Famous for its Battle of Britain history, this Kent airfield is now primarily a base for executive jets, but still welcomes light aircraft – providing the pilots follow procedures
I only landed at Biggin Hill once, in the 1980s. My wife and I were returning from a touring holiday in France in our Skybolt and found our way blocked by weather. Biggin was scarily large and the circuit was busy with a steady stream of clipped voices on the radio. I did my best with my amateurish transmissions (made worse by the open cockpit) and landed without incident. Biggin charged a whopping landing fee, although it did give us a refuge when we needed it. They were tolerant, but brisk and formal. I could have done with a map of the taxiways and only just avoided disgracing myself by steering in the wrong direction. Frankly, I was glad to leave the place behind.
Since that visit the airport has expanded its name, not unreasonably, since trains from Bromley South Station take just sixteen minutes to reach London Victoria: it’s now London Biggin Hill Airport. This also reflects the airport’s growing role as a base for business jets.
On more recent visits ? by road, rather than by air ? my image of Biggin was substantially altered by the family whose businesses Falcon Flying Group and Falcon Flying Services have more or less taken over the airport’s light aircraft side. Amarjit Singh Bamrah runs a maintenance and aircraft leasing business with one son, and his other son, Anoop, runs the flying clubs and flight training operation. They are truly nice people, warm and friendly, shrewd businessmen and hard-working, with a love of aviation.
There have been two recent changes to further improve my image of Biggin. One is the return of Spitfires and Hurricanes ? no fewer than eight warbirds are now based at the airport. The other is the recent appointment of Will Curtis as Airport Director. That’s the Will Curtis, known to me from my short spell as an aerobatic display pilot. Now retired from display flying, he was sponsored by Honda and flew Pitts Specials and a Sukhoi when I last met him. He is not quite the person I would have expected to find running a business airport.
So this is going to be interesting, I think, as I head around the M25 for my latest visit. And it’s Friday the Thirteenth. And the weather is distinctly iffy. Biggin isn’t the kind of airfield I can just drop in on for a profile in Pilot ? my visit has to be by appointment and I have to be accompanied. As luck would have it, the only date available was this supposedly unlucky one and, this being December, it’s proving true to type with bands of rain and low cloud.
......
### Set problem A
In the Biggin Hill article, how long do trains from Bromley South Station take to reach London Victoria?

### Data rows
......
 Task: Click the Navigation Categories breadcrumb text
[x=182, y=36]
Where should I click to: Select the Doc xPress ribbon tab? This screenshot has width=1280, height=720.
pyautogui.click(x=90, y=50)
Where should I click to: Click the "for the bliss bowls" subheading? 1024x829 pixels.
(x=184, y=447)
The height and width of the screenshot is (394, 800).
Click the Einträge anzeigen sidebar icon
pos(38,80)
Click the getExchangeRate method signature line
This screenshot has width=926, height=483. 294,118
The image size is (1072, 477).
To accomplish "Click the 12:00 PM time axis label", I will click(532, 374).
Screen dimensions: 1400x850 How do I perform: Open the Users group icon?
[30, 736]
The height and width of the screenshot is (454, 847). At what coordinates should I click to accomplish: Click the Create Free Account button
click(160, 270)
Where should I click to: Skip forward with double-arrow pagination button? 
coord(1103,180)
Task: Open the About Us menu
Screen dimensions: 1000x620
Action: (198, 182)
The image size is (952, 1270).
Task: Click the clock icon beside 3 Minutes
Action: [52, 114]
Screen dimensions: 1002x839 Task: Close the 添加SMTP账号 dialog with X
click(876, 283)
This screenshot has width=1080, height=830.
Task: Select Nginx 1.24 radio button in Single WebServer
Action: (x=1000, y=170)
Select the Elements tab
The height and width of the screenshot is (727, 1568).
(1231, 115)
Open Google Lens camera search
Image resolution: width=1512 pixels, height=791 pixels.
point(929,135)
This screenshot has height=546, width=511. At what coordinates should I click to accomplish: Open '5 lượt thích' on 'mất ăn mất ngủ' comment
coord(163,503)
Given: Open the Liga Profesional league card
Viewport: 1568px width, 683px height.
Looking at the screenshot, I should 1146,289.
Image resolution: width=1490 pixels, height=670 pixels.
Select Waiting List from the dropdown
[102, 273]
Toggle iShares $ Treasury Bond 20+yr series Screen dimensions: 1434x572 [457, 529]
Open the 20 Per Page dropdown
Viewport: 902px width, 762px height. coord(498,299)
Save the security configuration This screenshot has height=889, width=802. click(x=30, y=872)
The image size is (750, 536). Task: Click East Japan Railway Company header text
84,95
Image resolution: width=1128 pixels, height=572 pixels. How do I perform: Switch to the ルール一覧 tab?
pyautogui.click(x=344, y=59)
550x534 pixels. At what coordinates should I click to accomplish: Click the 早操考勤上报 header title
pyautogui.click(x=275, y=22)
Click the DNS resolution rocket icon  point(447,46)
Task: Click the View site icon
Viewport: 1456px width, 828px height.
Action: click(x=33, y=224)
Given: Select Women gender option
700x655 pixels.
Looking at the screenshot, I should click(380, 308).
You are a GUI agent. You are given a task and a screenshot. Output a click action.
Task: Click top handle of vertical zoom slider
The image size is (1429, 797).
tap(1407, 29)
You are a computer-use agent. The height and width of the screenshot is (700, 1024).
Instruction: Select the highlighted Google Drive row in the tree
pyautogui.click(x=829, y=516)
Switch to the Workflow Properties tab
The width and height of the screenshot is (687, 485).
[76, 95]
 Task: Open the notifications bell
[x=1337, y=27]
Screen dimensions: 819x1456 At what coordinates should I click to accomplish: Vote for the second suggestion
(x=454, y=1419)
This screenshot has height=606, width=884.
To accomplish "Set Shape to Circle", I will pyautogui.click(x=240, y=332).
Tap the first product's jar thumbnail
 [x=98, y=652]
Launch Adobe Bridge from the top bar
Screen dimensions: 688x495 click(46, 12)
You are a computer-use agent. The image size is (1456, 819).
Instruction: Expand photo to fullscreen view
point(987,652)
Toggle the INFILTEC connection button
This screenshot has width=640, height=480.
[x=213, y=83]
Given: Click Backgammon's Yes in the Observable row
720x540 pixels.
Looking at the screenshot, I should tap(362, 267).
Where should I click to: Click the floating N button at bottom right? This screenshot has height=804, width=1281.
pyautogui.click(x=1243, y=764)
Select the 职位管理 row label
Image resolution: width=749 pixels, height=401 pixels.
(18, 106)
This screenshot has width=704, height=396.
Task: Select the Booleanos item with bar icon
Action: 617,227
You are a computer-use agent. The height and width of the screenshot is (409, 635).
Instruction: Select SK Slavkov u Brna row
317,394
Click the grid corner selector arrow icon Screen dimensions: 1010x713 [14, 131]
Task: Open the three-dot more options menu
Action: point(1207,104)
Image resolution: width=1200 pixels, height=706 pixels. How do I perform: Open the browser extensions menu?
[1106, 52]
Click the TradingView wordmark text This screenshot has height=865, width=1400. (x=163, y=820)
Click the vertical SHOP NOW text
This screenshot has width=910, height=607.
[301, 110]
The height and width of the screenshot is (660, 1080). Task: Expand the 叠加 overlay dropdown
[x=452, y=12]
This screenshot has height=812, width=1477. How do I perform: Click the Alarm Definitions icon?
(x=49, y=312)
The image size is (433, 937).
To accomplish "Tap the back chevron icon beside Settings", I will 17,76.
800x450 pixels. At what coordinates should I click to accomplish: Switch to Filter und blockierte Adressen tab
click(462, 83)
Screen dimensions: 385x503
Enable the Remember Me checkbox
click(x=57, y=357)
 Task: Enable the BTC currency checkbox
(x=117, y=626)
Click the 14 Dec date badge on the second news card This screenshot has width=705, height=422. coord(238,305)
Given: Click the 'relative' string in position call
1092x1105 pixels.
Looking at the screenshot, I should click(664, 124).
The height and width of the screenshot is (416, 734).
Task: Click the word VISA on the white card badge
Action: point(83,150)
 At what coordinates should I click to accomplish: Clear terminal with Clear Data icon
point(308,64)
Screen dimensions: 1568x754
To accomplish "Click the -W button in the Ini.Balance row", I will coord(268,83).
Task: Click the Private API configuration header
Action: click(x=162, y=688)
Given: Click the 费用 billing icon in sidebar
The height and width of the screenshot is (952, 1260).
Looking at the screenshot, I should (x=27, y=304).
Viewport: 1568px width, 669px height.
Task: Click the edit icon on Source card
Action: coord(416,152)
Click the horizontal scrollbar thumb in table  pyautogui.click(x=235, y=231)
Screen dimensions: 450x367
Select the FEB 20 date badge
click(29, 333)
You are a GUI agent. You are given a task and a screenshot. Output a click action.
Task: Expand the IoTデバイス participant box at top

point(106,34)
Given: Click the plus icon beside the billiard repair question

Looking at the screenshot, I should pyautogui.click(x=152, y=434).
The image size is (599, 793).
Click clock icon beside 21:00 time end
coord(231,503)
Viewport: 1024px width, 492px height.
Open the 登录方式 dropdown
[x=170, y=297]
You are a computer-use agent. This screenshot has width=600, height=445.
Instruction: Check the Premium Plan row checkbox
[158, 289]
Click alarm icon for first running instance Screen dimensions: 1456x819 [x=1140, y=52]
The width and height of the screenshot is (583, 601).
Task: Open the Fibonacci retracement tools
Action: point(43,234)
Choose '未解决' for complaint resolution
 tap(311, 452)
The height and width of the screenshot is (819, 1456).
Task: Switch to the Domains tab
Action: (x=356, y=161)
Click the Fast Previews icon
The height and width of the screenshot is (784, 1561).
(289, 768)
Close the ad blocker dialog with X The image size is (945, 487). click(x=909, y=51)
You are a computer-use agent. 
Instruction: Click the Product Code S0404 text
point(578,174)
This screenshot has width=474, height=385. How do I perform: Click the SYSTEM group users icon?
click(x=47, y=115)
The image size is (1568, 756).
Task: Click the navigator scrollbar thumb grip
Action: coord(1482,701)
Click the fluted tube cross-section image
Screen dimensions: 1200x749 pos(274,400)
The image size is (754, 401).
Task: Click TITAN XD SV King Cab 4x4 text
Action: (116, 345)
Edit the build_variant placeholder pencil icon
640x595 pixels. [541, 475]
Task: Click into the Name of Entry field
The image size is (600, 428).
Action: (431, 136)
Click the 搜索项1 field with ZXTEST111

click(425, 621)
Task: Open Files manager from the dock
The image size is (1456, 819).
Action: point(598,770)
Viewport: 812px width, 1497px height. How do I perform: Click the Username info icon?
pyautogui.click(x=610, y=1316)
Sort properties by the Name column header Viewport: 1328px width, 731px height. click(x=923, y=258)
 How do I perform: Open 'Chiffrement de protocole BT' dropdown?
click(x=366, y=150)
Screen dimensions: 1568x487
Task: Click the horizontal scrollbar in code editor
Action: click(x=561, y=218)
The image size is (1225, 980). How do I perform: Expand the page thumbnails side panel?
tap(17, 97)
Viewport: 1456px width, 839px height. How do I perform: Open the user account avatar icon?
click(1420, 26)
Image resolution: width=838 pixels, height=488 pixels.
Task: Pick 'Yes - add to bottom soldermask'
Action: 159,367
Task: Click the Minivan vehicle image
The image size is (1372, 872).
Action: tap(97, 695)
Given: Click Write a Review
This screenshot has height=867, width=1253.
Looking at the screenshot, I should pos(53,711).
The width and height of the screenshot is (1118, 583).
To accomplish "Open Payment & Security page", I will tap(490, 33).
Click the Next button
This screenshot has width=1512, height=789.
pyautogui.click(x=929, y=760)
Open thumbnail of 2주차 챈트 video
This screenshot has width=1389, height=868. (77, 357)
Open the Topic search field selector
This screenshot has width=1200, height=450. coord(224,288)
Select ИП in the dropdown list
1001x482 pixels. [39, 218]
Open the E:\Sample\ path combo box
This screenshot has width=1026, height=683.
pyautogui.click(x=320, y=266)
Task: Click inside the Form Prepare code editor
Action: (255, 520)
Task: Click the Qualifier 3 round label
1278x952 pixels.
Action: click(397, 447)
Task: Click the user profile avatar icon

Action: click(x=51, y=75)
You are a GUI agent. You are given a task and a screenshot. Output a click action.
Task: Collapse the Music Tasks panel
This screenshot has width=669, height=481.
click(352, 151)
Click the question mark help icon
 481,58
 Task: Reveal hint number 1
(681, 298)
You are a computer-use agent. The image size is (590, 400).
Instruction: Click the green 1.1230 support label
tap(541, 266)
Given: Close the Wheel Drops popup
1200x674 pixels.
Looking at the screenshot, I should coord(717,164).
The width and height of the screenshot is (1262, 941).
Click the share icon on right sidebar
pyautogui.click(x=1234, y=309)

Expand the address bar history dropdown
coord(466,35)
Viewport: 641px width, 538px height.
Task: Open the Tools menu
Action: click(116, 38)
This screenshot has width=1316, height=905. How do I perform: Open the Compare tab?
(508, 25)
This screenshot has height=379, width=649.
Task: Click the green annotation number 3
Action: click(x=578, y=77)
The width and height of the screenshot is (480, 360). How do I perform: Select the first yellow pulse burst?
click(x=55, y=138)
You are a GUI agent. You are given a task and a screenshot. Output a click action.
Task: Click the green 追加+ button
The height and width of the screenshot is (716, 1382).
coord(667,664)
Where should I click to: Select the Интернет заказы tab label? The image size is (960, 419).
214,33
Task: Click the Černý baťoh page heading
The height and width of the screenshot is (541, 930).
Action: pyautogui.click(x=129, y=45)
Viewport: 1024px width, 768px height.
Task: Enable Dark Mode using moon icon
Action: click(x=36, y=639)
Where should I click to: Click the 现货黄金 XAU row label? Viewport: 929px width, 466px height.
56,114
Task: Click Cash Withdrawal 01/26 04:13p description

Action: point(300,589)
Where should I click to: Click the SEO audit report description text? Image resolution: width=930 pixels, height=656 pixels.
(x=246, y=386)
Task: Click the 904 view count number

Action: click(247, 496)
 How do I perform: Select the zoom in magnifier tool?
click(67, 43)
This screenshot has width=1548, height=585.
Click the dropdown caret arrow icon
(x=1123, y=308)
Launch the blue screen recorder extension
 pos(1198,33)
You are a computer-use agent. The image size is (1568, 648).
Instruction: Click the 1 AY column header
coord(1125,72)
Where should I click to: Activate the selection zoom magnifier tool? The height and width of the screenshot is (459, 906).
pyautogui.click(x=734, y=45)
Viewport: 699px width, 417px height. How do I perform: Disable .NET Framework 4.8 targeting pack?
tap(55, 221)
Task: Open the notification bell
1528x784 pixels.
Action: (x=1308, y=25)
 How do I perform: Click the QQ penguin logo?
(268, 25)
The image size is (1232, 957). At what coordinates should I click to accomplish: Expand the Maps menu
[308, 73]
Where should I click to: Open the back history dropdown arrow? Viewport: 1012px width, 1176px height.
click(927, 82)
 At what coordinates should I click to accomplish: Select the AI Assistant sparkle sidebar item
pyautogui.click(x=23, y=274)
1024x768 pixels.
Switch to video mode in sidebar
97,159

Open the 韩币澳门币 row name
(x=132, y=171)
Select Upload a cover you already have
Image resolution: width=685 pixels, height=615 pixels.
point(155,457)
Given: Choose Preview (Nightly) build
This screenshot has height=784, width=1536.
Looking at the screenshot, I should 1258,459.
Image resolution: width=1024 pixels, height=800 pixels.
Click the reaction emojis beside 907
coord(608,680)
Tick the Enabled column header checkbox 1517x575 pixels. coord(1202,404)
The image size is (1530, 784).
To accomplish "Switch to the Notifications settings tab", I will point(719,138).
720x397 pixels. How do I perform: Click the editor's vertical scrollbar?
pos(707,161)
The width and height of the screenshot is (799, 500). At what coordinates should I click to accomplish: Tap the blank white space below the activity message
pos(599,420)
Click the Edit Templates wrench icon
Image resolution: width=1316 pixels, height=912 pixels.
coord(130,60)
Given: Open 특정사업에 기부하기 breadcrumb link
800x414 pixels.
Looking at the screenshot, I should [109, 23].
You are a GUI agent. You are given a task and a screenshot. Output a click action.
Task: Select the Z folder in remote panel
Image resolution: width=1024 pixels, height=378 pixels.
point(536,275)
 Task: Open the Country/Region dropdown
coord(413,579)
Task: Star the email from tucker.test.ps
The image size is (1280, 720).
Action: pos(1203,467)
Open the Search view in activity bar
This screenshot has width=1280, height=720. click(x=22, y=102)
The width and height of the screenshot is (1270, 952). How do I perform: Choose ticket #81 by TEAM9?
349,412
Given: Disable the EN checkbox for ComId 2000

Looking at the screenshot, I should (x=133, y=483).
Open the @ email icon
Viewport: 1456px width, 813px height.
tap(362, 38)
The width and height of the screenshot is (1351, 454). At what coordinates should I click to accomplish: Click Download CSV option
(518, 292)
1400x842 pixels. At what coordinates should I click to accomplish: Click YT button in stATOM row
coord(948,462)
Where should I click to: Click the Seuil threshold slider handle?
......
### Set problem B
Render the lines of the listing starting at the line containing "Where should I click to: Skip" and ending at the line containing "Action: (x=1000, y=170)" as a Markdown table with the columns Row and Listing line. Number each line and leave out blank lines.

### Task response A
Sixteen minutes.

### Task response B
| Row | Listing line |
|---|---|
| 1 | Where should I click to: Skip forward with double-arrow pagination button?  |
| 2 | coord(1103,180) |
| 3 | Task: Open the About Us menu |
| 4 | Screen dimensions: 1000x620 |
| 5 | Action: (198, 182) |
| 6 | The image size is (952, 1270). |
| 7 | Task: Click the clock icon beside 3 Minutes |
| 8 | Action: [52, 114] |
| 9 | Screen dimensions: 1002x839 Task: Close the 添加SMTP账号 dialog with X |
| 10 | click(876, 283) |
| 11 | This screenshot has width=1080, height=830. |
| 12 | Task: Select Nginx 1.24 radio button in Single WebServer |
| 13 | Action: (x=1000, y=170) |